**Task goal:** Write every entry out again, exactly as given.

(Supplied material Opens)

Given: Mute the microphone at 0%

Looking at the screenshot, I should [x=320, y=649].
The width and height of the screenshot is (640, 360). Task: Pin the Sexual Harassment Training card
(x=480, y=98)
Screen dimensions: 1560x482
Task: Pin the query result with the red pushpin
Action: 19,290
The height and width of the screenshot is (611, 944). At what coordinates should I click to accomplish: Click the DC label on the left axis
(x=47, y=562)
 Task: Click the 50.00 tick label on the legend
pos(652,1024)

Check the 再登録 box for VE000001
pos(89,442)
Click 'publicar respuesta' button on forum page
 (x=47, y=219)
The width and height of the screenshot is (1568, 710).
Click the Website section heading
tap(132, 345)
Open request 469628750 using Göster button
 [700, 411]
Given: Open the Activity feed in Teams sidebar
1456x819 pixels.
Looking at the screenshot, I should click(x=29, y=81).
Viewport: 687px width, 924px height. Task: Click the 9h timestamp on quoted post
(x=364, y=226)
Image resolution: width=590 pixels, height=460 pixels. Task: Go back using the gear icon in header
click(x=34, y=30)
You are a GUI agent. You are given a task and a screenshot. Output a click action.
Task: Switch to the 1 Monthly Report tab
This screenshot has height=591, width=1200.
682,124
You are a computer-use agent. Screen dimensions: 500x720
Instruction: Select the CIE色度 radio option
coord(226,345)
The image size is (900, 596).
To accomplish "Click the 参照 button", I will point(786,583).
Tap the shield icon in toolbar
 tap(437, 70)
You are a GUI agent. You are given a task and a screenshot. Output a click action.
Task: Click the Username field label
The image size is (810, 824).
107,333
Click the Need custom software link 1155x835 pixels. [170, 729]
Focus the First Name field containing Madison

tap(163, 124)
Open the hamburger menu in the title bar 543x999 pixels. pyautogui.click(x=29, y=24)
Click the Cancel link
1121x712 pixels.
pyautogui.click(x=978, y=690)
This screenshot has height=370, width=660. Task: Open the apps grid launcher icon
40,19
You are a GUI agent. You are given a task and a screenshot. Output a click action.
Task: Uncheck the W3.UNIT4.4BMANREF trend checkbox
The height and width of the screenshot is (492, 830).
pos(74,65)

(Supplied material Closes)

**Output of the exercise:**
Given: Mute the microphone at 0%

Looking at the screenshot, I should [x=320, y=649].
The width and height of the screenshot is (640, 360). Task: Pin the Sexual Harassment Training card
(x=480, y=98)
Screen dimensions: 1560x482
Task: Pin the query result with the red pushpin
Action: 19,290
The height and width of the screenshot is (611, 944). At what coordinates should I click to accomplish: Click the DC label on the left axis
(x=47, y=562)
 Task: Click the 50.00 tick label on the legend
pos(652,1024)

Check the 再登録 box for VE000001
pos(89,442)
Click 'publicar respuesta' button on forum page
 (x=47, y=219)
The width and height of the screenshot is (1568, 710).
Click the Website section heading
tap(132, 345)
Open request 469628750 using Göster button
 [700, 411]
Given: Open the Activity feed in Teams sidebar
1456x819 pixels.
Looking at the screenshot, I should click(x=29, y=81).
Viewport: 687px width, 924px height. Task: Click the 9h timestamp on quoted post
(x=364, y=226)
Image resolution: width=590 pixels, height=460 pixels. Task: Go back using the gear icon in header
click(x=34, y=30)
You are a GUI agent. You are given a task and a screenshot. Output a click action.
Task: Switch to the 1 Monthly Report tab
This screenshot has height=591, width=1200.
682,124
You are a computer-use agent. Screen dimensions: 500x720
Instruction: Select the CIE色度 radio option
coord(226,345)
The image size is (900, 596).
To accomplish "Click the 参照 button", I will point(786,583).
Tap the shield icon in toolbar
 tap(437, 70)
You are a GUI agent. You are given a task and a screenshot. Output a click action.
Task: Click the Username field label
The image size is (810, 824).
107,333
Click the Need custom software link 1155x835 pixels. [170, 729]
Focus the First Name field containing Madison

tap(163, 124)
Open the hamburger menu in the title bar 543x999 pixels. pyautogui.click(x=29, y=24)
Click the Cancel link
1121x712 pixels.
pyautogui.click(x=978, y=690)
This screenshot has height=370, width=660. Task: Open the apps grid launcher icon
40,19
You are a GUI agent. You are given a task and a screenshot. Output a click action.
Task: Uncheck the W3.UNIT4.4BMANREF trend checkbox
The height and width of the screenshot is (492, 830).
pos(74,65)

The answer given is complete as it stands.